I
recently read an article about parents might want to rethink their use of
“sippy cups” because children have to visit the emergency room each year with
sippy-cup-related injuries.
These
articles appear from time to time. The author
identifies some common household item and informs us that the item actually
hurts a certain number of people each year.

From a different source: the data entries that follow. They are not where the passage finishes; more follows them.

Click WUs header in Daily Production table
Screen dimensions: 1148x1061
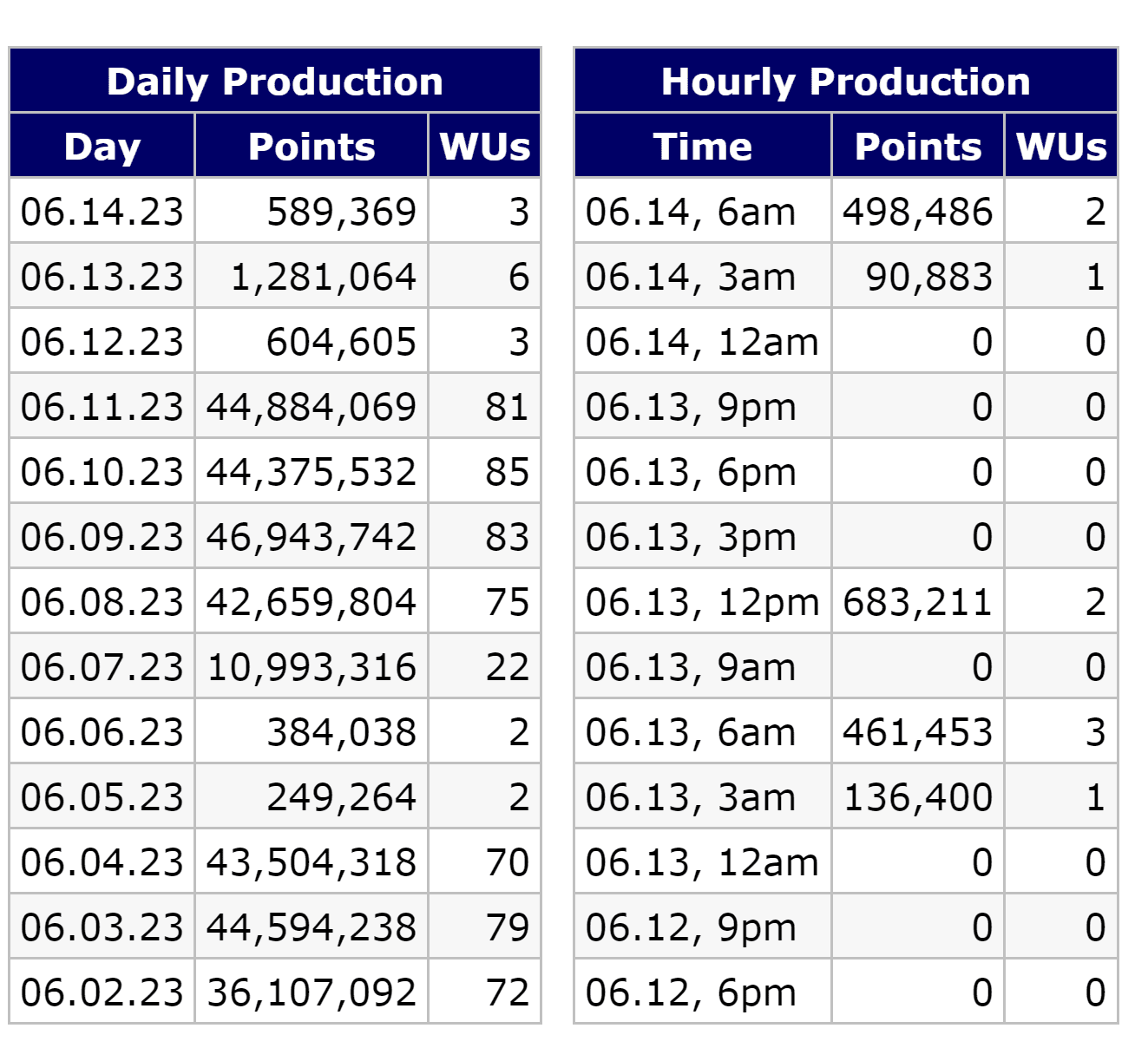pyautogui.click(x=484, y=147)
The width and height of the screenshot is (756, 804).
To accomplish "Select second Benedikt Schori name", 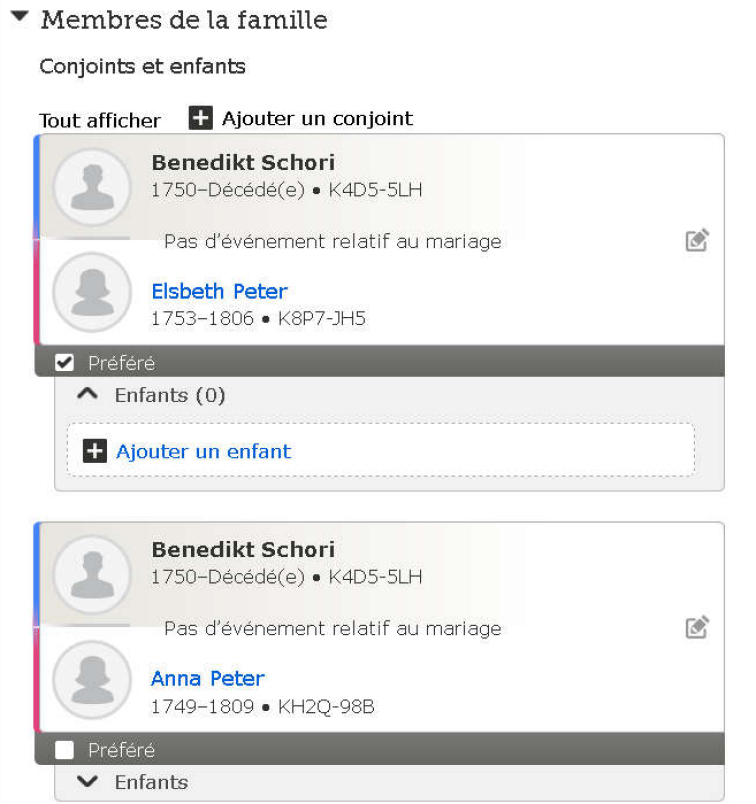I will click(x=243, y=550).
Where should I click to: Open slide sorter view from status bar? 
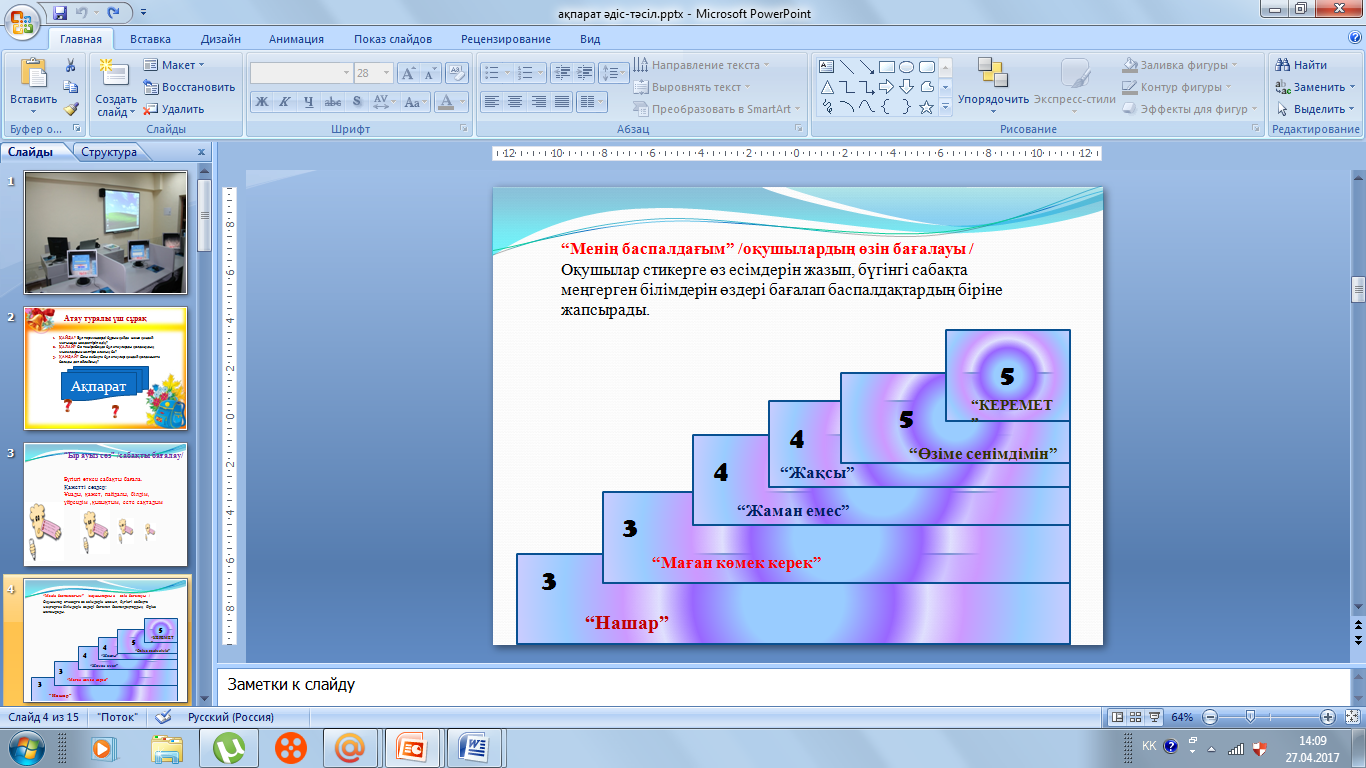1136,717
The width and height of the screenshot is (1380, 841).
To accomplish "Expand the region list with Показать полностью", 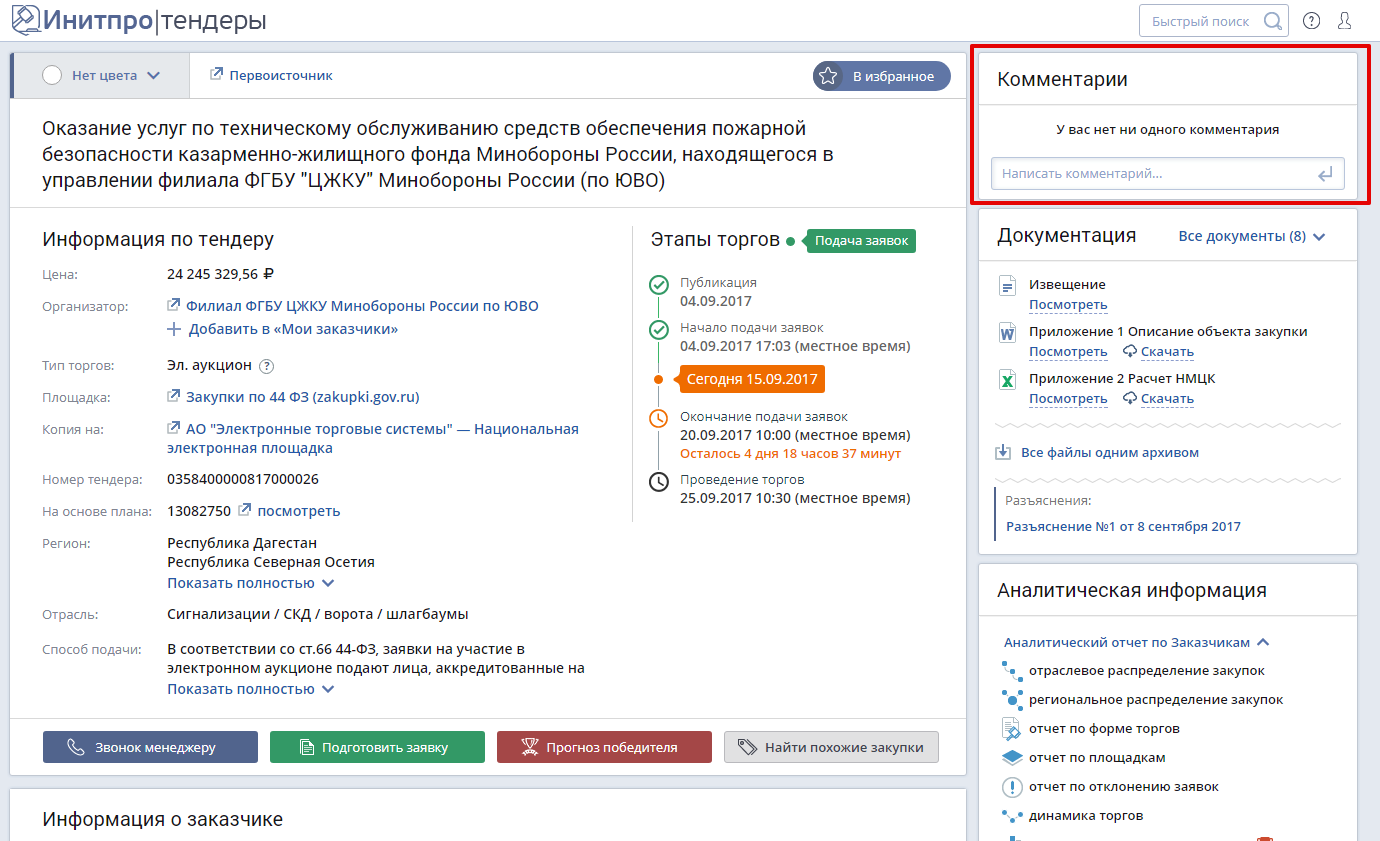I will point(250,583).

Usually, the item is as innocuous was possible: teddy bears, toilet
paper, sippy cups, etc. Quite often, the
statistics are misleading: “Since, 1970, 40,000 people have been injured by
using Cuddly-Soft Moist Towelettes.” Of
course, over the course of forty years, that works out to a thousand a
year. Ten million people might use
Cuddly-Soft Moist Towellets each year, which means that only one in
ten-thousand of them get injured.
However, saying that CSMT’s have a one-in-ten-thousand chance of
injuring you doesn’t make for nearly as interesting of a story.
This
kind of story does two things. First, it
makes us feel like America
is becoming sissified. It makes it seem
like our society views everything, no matter how harmless, as potentially
dangerous. Second, it makes us
suspicious of statistics used to demonstrate harm.
Both
of these things make it very difficult to argue that something is actually
harmful. Conditioned by a barrage of
silly, scare-tactic stories, people automatically conclude that any scary story
must be silly, and that the numbers used must be fudge or—at the very least—misleading.
Football
apologists are already using both of those arguments, either in their heads as
they read this book, or to others as they discuss it.
However,
this is not one of those instances.
Intuitively, most of us realize that using a sippy cup and playing
football cause unbelievably different degrees of risk. The numbers would certainly support that
intuition: sippy cups are NOT the number one cause of emergency-room visits for
young children. Football IS the
number-one cause of brain injuries for young men.
Don’t
be tempted into dismissing a ridiculous and irresponsible risk just because
people are afraid of stupid things; weigh the risk with sober judgment and
decide whether its benefits warrant the dangers.